═════ RECORDS FOR THE TASK ═════

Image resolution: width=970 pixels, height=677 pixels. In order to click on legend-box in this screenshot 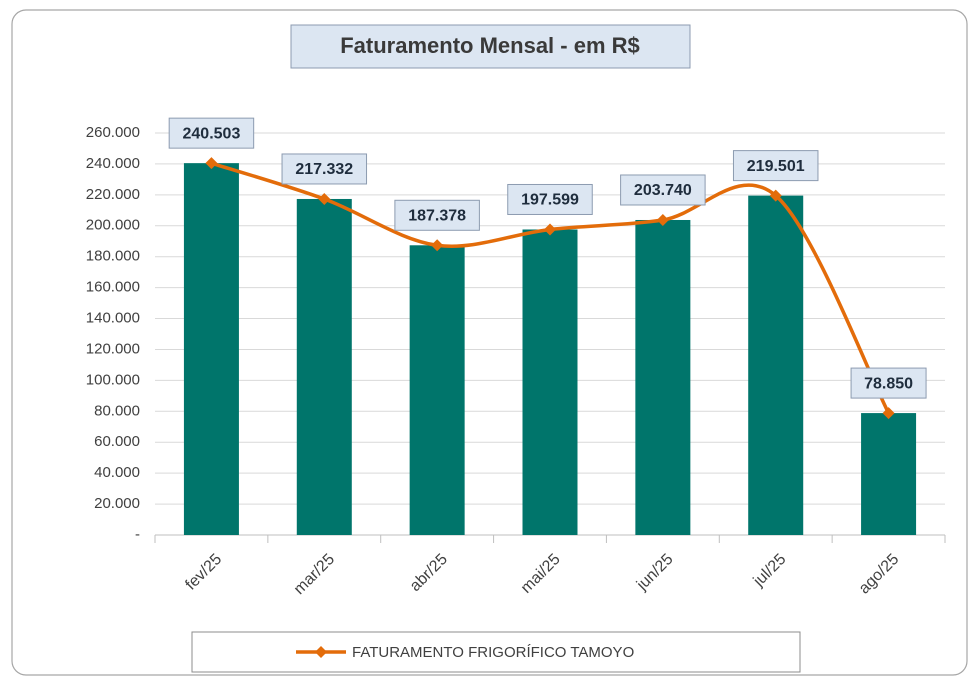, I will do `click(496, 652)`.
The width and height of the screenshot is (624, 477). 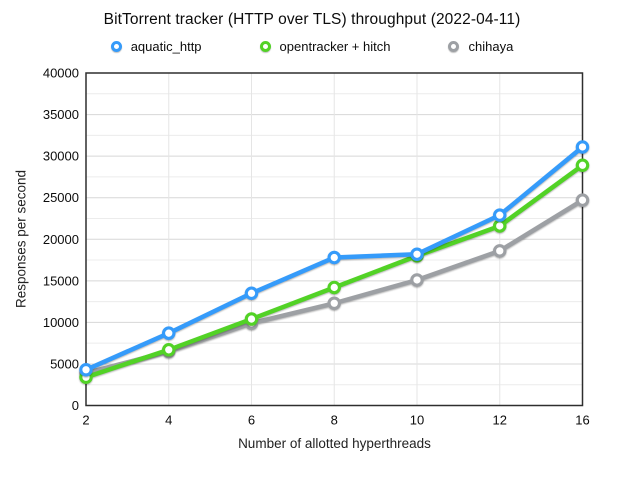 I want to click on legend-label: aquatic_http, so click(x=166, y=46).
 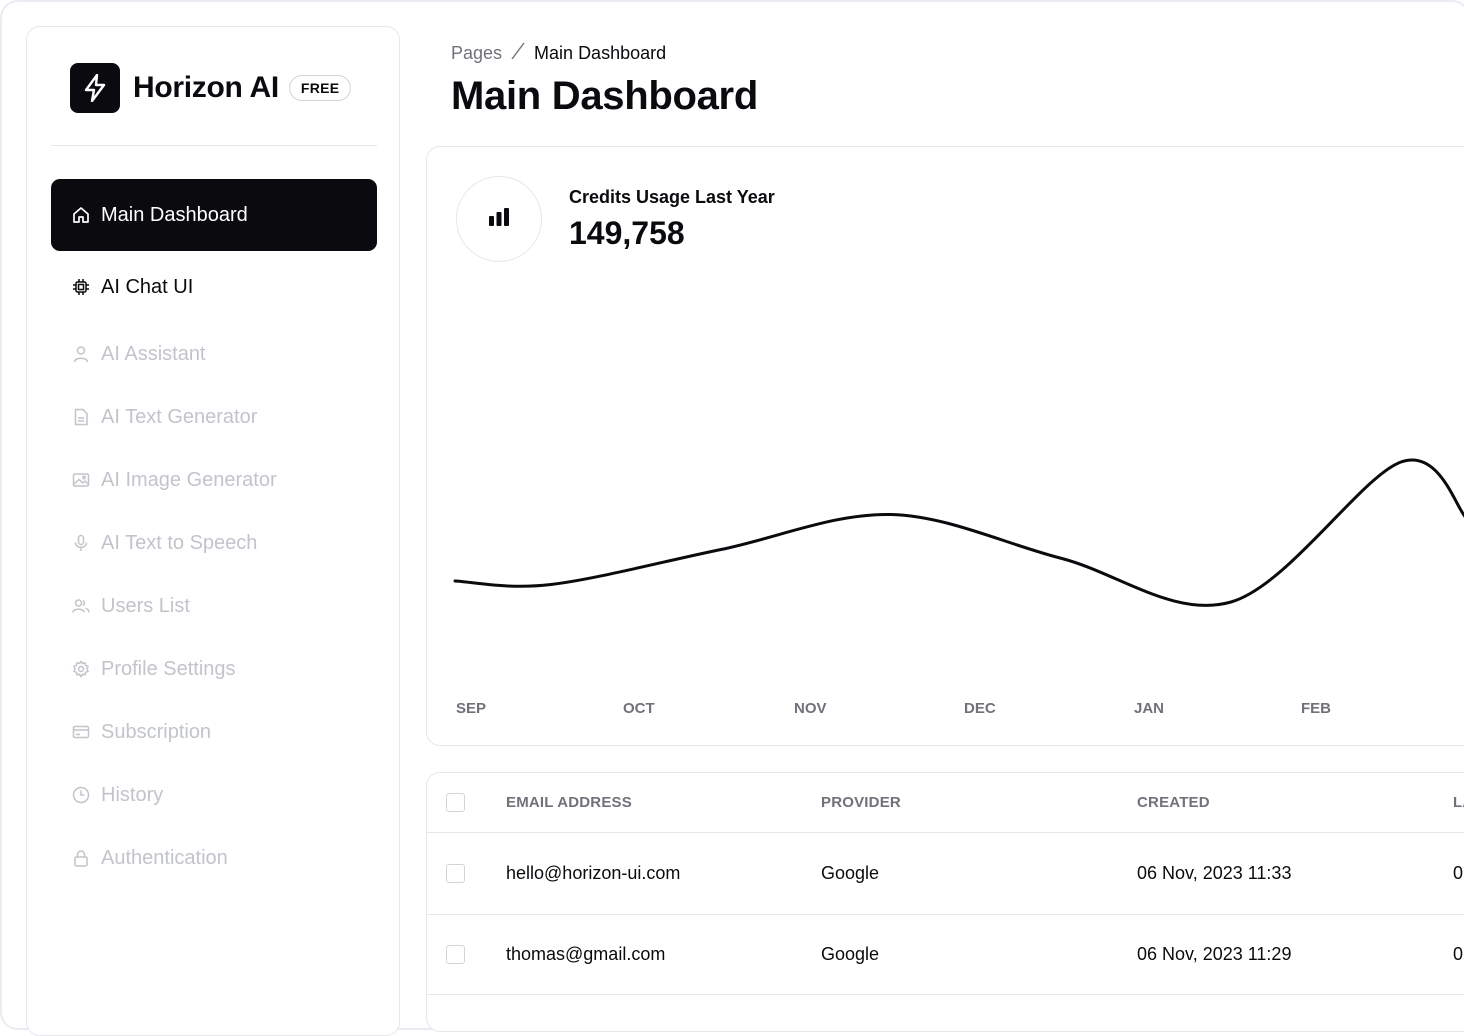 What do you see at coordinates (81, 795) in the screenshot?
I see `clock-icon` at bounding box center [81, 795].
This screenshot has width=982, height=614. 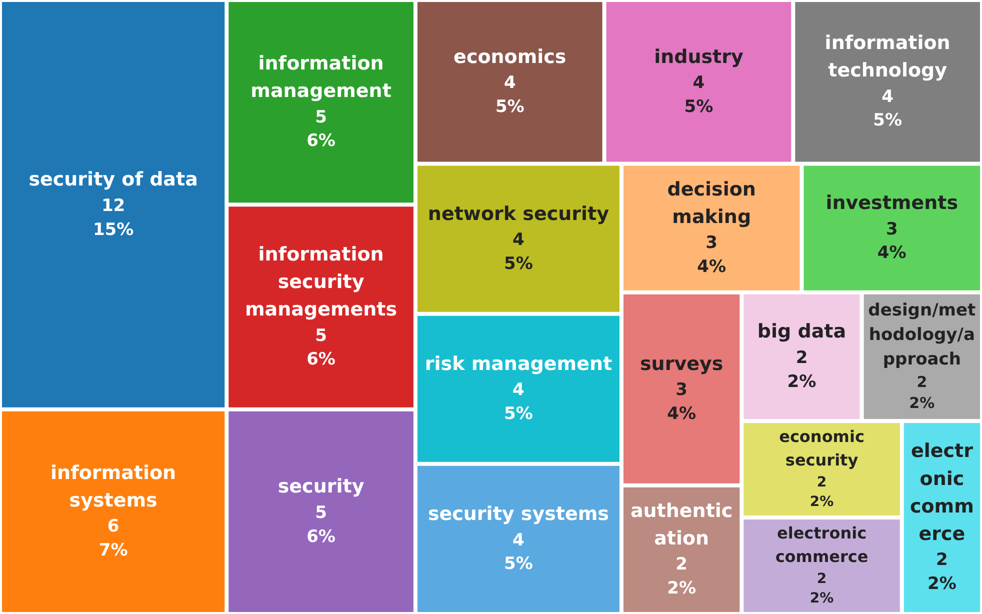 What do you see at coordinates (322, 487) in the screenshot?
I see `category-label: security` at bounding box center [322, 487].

═════
═════ RECORDS FOR THE TASK ═════

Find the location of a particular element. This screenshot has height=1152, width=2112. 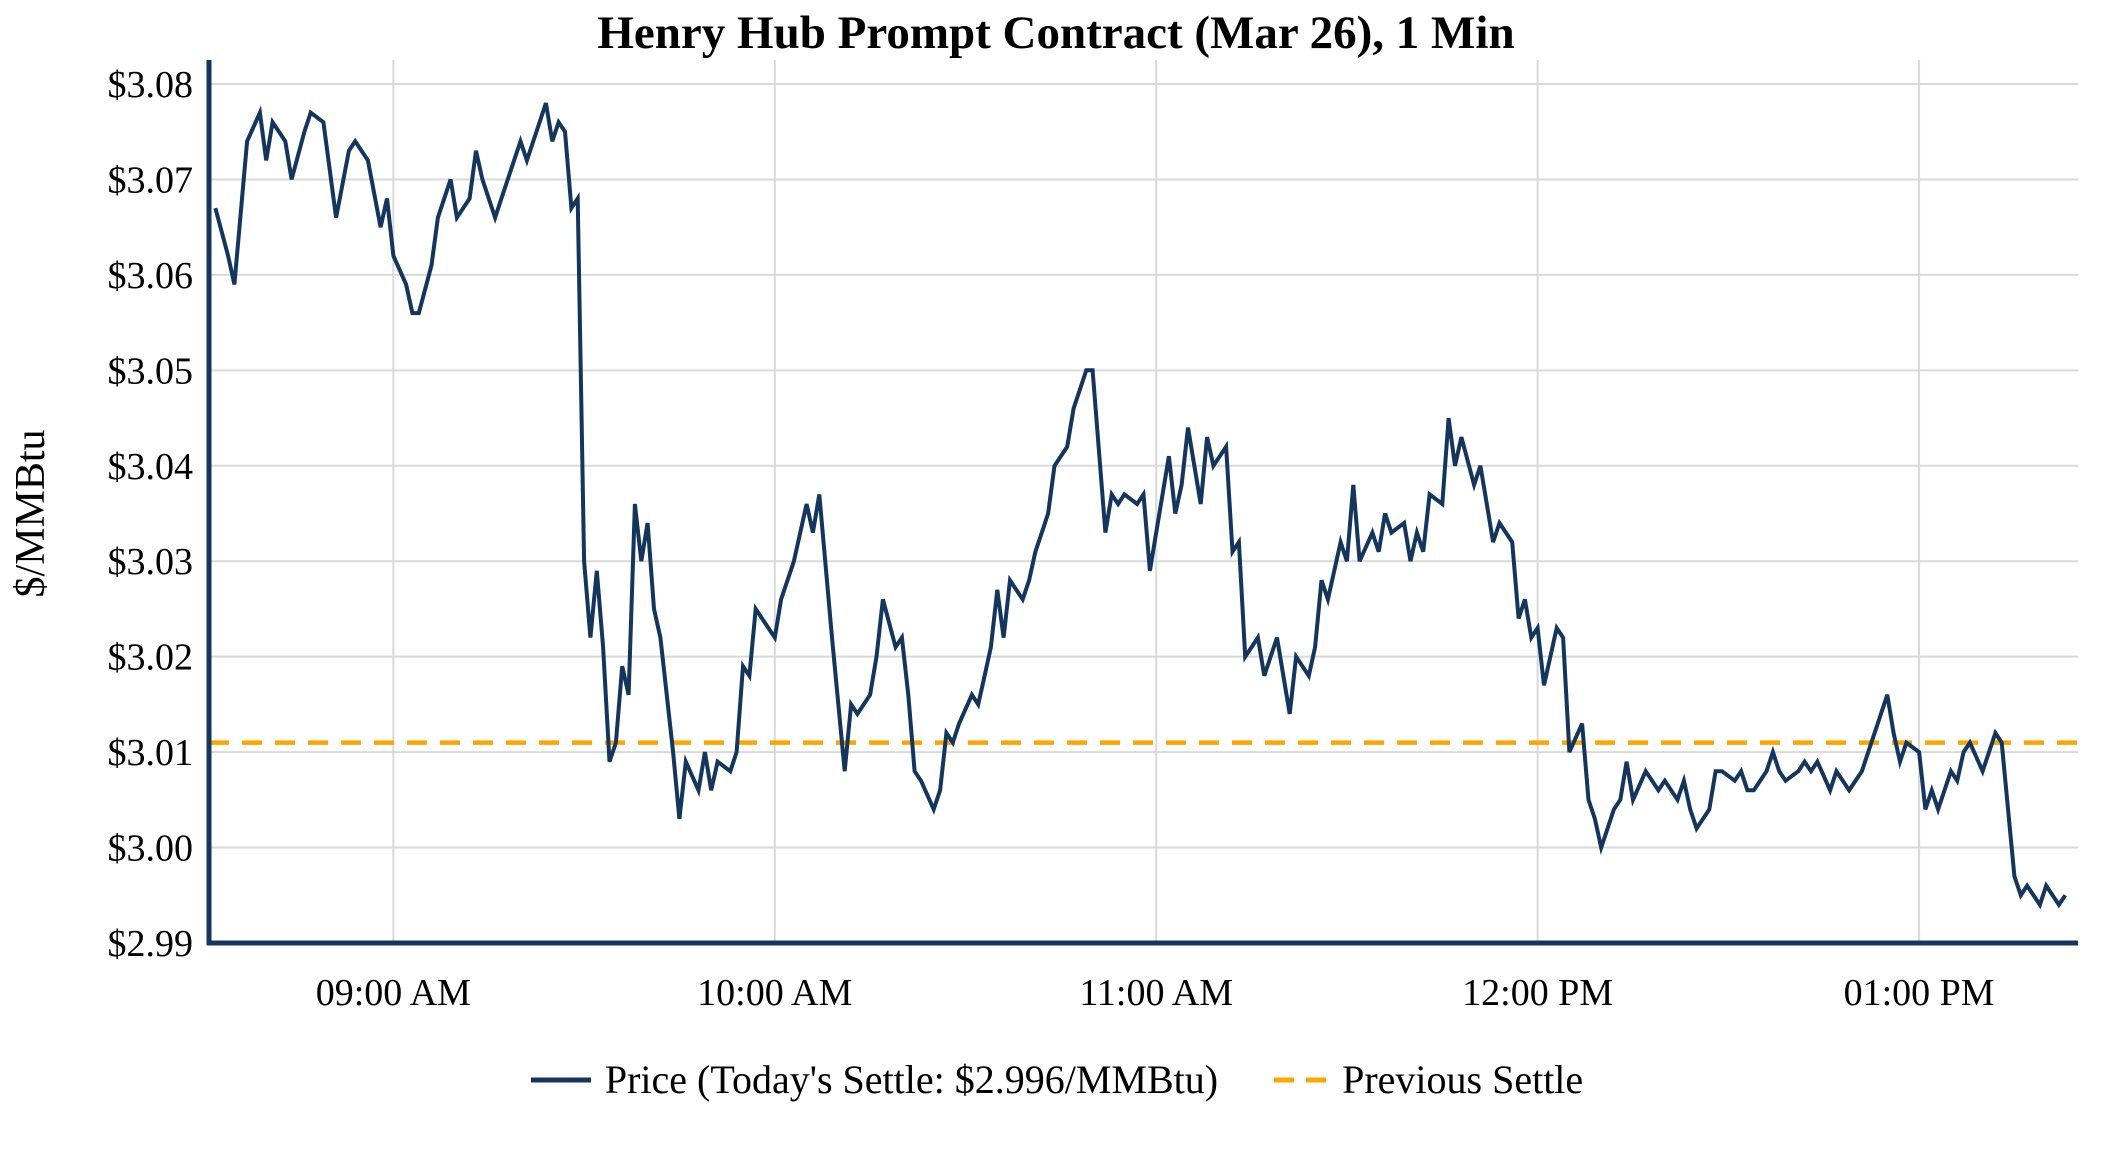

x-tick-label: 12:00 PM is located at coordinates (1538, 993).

═════
═════ RECORDS FOR THE TASK ═════

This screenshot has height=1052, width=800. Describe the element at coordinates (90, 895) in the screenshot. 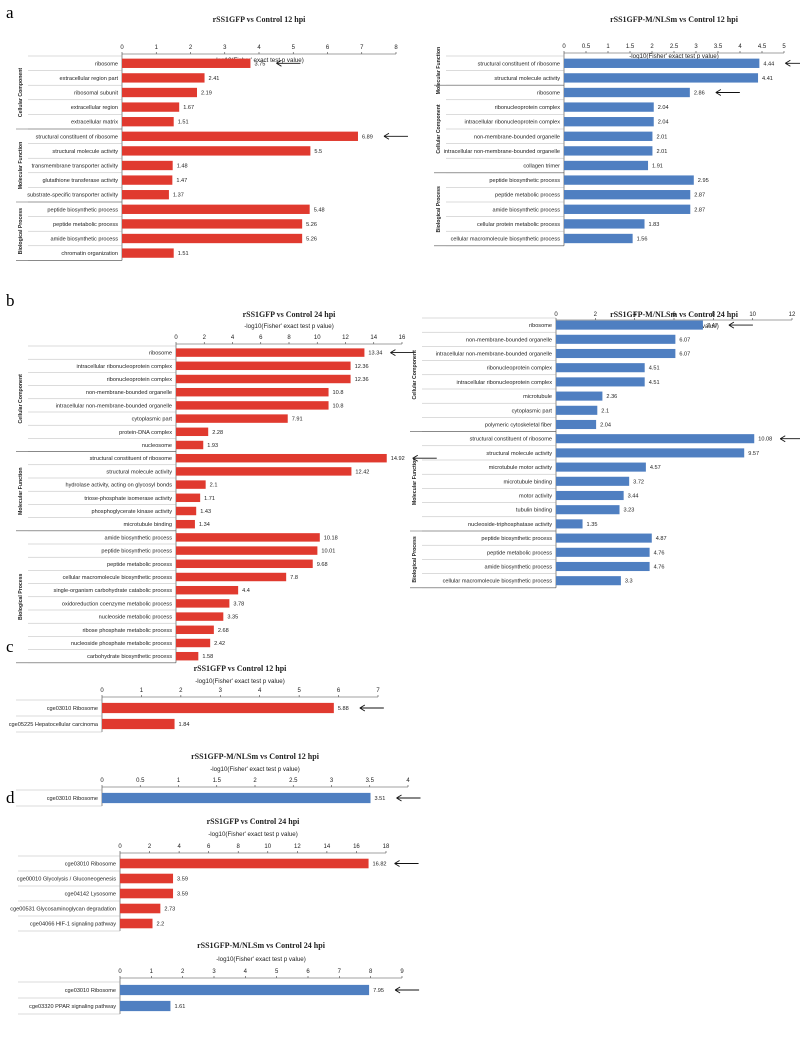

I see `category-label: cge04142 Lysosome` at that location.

═════

#### EXERCISE:
Could you write out the lines from the one with "This screenshot has height=1052, width=800." to the one with "at that location.", substituting "Identify" for "Describe" and keeping everything else unchanged? Omit the pictures.

#### TASK OUTPUT:
This screenshot has height=1052, width=800. Identify the element at coordinates (90, 895) in the screenshot. 

I see `category-label: cge04142 Lysosome` at that location.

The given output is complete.